* [Work instructions] Locate the line that contains "The image size" in the data that follows. Copy it and every subsequent line to the end, exactly, excluding pictures.

* [Data for this exercise]
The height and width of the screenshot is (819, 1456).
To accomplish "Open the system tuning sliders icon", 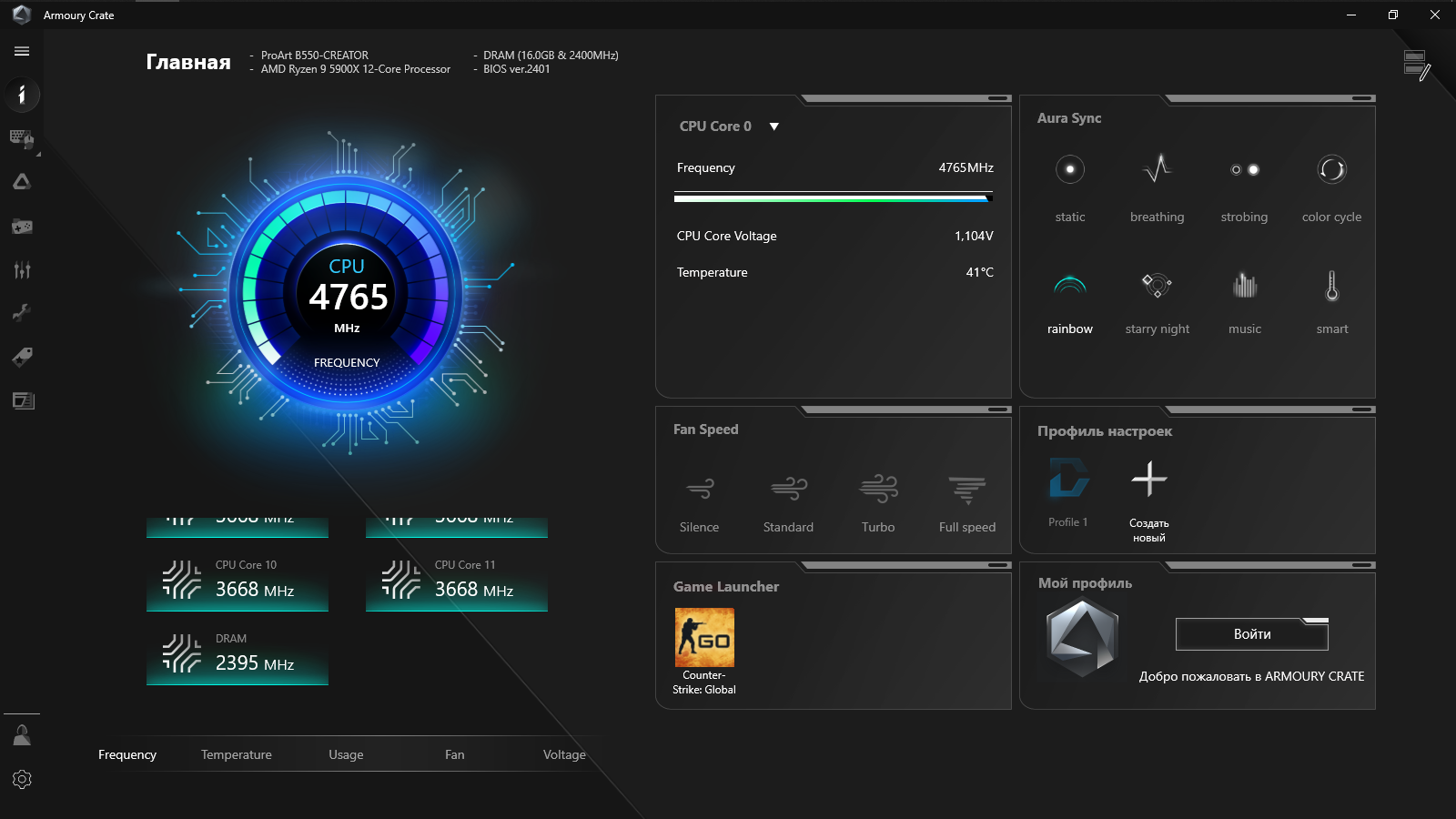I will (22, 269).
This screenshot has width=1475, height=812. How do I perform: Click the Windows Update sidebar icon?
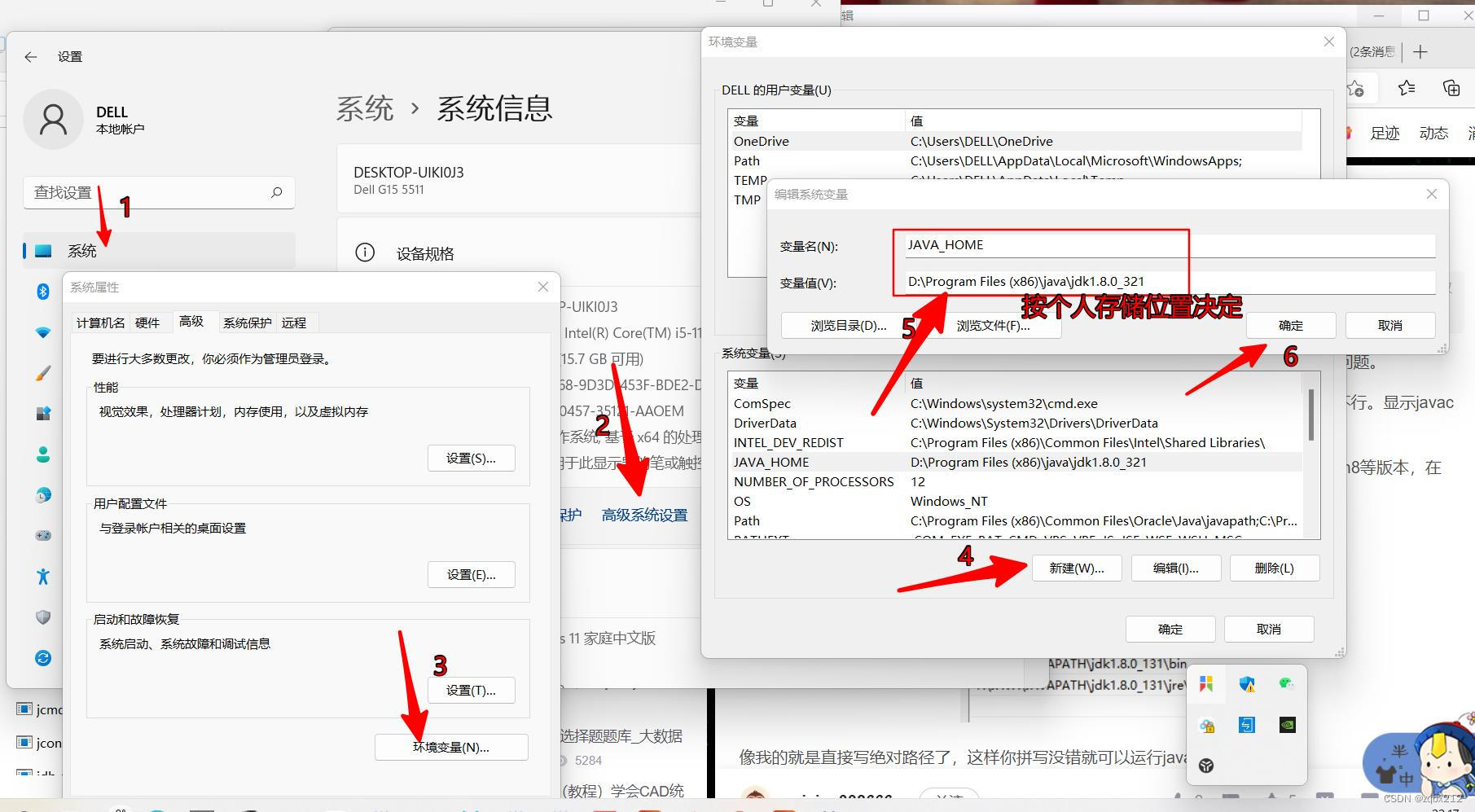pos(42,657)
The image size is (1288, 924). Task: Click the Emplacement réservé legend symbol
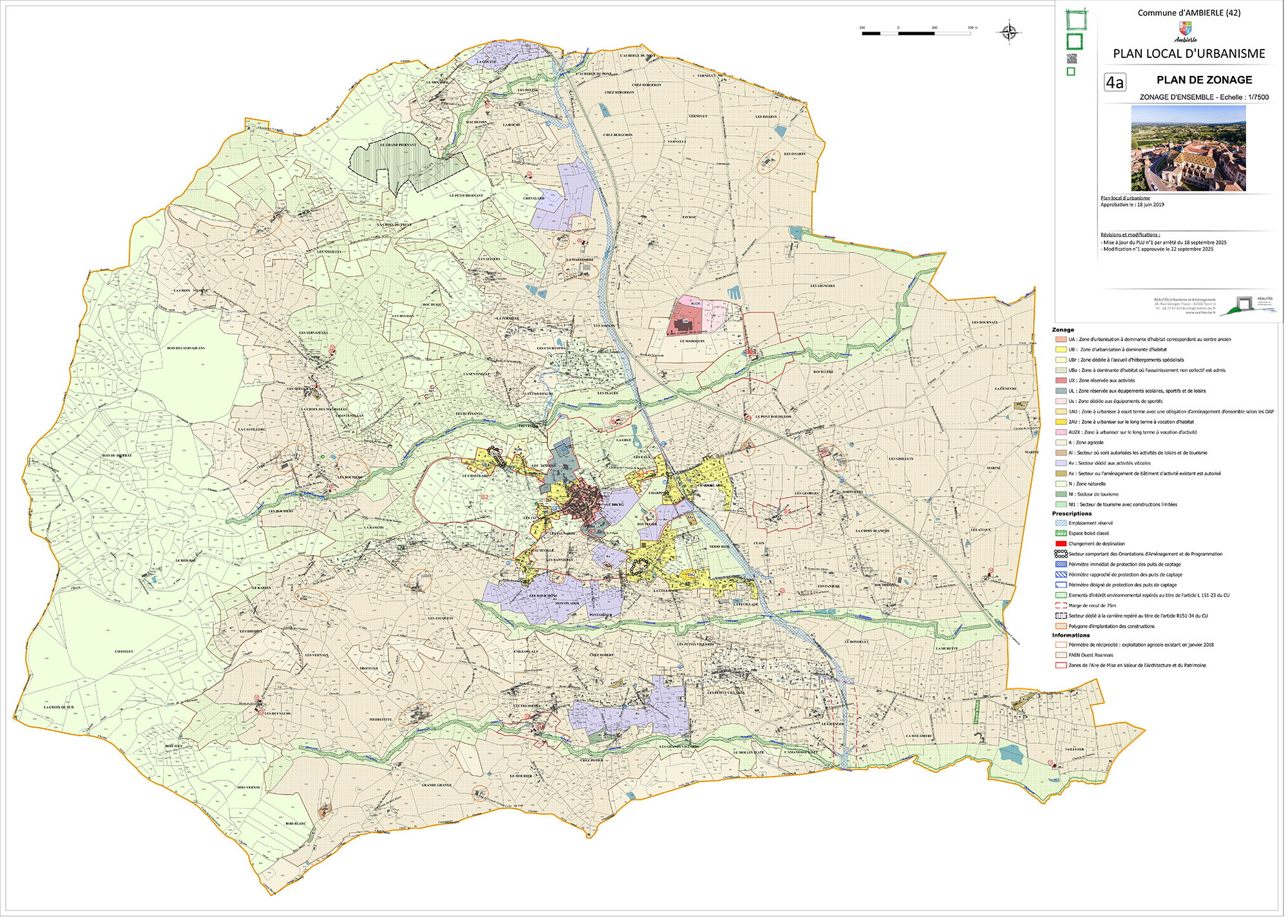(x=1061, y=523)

* [Written solution]
The image size is (1288, 924). Task: Click the Emplacement réservé legend symbol
(x=1061, y=523)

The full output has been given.